> [Passage given]
□ □ □
An Old Los Angeles Burying Ground Fast Getting Buried.
A WEIRD REMINISCENCE of the long-ago is the old Roman Catholic burying ground, on Buena Vista street in this city. [It is now the site of Cathedral High School. Buena Vista street is now North Broadway.]
A strange fascination takes possession of the intruder, as he wades in among the tangled brambles, brushes away the dust and cobwebs and peers at the half-obliterated inscriptions on quaint and crumbling tombs.
To you and I [sic] many of the epitaphs may be but a jargon of words in Spanish, but more eloquent than words are the evidences of affection that tell of heartaches left behind. Many of the decayed wooden crosses and headboards that mark a vast number of the older graves are only too evidently the handiwork of the bereft husband or father, most of them showing some mark of affection that will admit of no other interpretation. . . .
The old graveyard, now flanked on one side by oil derricks and on the other by railroad yards and street-car tracks, is known as the old Calvary cemetery, and is fast passing into the stages of graveyard-obliteration. It may be only a matter of a few years that this, one of the most interesting old spots in the city, will have been completely wiped out of existence. . . .
The first ground for this cemetery was consecrated about the year 1844. . . . The hillside . . . is gray with dead mustard grass and is crowned by a large, weather-beaten wooden cross. Here the boards are thickly set . . . there are half-obliterated words, . . . our darling, nuestra hija . . . so matted with weeds, grass and mustard are these little graves that many of them are quite indistinguishable. . . . the grass grows rank and untrimmed.
There are a number of vaults, some of them of costly stone and marble, that will long outlast the poor bones they cover. The most notable is the Briswalter vault, which was designed as a mortuary chapel . . . and is handsomely decorated; but the side walls are now cracked, the windows broken, and the whole place forlorn. The fine front is still in a good state of preservation.
There are inscriptions in English, Spanish, French, German and Italian . . . One is surprised at the large number of French among the pioneers of Los Angeles. Ici repose occurs almost as frequently as aqui yacen. . . .
One fallen and broken stone speaks a whole history one that is too common in our fair Southland. Beneath the name of a man, young in years, is the line: Erected by his friends and co-travelers. Not every consumptive who comes to California to die finds such traveling companions. . . .
□ □ □
> [Your task]
Copy the part of the old Los Angeles cemetery text that opens with "To you and I" and closes with "interpretation. . . .", renaming "bereft" to "grieving" wherever it appears. None of the lines are needed here.
□ □ □
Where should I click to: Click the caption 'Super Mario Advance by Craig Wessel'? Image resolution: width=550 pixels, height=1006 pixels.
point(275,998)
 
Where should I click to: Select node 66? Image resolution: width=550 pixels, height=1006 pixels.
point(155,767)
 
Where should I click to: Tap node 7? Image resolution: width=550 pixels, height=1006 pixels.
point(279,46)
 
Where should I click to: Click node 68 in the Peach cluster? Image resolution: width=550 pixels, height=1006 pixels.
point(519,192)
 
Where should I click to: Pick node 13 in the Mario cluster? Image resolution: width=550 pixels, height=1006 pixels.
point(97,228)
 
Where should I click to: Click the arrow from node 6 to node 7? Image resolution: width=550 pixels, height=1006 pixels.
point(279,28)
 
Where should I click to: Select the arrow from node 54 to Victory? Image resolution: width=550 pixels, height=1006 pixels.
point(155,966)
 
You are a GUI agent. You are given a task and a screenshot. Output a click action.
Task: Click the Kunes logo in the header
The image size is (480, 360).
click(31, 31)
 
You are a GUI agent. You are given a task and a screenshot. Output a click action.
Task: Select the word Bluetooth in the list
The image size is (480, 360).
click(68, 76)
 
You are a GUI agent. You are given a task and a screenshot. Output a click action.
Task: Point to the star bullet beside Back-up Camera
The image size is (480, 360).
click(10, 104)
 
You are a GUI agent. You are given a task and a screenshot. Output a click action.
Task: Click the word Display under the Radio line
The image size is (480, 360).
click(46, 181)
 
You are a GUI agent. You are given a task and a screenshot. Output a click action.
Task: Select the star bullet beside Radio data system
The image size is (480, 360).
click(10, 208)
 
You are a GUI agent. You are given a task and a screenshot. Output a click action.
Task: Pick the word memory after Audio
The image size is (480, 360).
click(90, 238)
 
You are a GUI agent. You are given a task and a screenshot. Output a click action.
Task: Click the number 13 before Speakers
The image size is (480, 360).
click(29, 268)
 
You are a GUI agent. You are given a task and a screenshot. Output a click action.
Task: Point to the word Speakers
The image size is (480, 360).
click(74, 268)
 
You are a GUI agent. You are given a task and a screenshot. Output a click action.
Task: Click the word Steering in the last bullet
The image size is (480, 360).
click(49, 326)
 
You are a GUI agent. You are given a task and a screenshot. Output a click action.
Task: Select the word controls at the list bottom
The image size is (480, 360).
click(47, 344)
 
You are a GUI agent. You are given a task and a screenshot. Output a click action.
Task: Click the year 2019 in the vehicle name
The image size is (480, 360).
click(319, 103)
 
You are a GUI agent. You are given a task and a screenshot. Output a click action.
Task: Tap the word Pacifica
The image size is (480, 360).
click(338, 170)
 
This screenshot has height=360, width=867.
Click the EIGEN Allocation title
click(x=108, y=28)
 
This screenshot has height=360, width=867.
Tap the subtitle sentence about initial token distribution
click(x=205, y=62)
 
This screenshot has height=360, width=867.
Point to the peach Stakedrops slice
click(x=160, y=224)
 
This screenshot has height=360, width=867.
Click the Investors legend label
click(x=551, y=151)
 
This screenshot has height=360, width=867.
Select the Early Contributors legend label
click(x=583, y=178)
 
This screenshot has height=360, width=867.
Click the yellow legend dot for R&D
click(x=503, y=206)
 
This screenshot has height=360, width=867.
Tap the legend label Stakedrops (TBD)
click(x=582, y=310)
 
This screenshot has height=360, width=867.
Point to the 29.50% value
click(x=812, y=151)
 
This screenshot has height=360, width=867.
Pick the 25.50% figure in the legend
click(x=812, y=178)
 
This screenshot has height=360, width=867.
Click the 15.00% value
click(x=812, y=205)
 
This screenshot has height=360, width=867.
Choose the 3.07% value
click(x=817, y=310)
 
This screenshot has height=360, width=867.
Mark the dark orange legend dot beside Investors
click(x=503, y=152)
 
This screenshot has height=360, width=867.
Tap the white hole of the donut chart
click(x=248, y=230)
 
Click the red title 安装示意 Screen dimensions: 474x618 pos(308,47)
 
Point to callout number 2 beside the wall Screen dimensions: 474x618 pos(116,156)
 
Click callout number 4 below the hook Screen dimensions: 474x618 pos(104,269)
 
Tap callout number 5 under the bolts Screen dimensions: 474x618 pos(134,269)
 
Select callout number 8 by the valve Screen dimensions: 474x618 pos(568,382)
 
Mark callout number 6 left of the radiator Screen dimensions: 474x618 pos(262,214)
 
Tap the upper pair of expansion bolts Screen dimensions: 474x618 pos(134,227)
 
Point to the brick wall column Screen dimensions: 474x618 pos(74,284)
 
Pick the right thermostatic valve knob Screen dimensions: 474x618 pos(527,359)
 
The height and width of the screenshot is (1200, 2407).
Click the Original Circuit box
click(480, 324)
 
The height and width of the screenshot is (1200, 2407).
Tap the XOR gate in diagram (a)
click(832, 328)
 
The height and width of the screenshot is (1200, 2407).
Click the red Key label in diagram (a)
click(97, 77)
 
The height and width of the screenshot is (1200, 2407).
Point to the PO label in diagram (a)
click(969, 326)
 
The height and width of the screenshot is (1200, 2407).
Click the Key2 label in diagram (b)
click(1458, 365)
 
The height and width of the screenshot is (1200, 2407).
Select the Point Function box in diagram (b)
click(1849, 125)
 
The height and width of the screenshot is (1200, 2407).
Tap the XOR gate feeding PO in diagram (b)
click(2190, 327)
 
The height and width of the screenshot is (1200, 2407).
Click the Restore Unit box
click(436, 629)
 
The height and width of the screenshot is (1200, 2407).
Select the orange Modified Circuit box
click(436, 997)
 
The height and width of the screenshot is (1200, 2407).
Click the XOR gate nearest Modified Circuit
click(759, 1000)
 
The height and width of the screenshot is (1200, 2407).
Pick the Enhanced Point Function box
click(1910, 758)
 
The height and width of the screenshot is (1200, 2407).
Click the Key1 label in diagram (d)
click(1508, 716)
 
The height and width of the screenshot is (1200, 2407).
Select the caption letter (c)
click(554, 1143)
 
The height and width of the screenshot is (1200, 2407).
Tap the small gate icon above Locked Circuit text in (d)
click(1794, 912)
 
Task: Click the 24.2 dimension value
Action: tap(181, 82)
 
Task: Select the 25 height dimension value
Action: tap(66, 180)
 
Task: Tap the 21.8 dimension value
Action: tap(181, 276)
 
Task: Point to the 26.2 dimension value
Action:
□ □ □
> [Response for this exercise]
To you and I [sic] many of the epitaphs may be but a jargon of words in Spanish, but more eloquent than words are the evidences of affection that tell of heartaches left behind. Many of the decayed wooden crosses and headboards that mark a vast number of the older graves are only too evidently the handiwork of the grieving husband or father, most of them showing some mark of affection that will admit of no other interpretation. . . .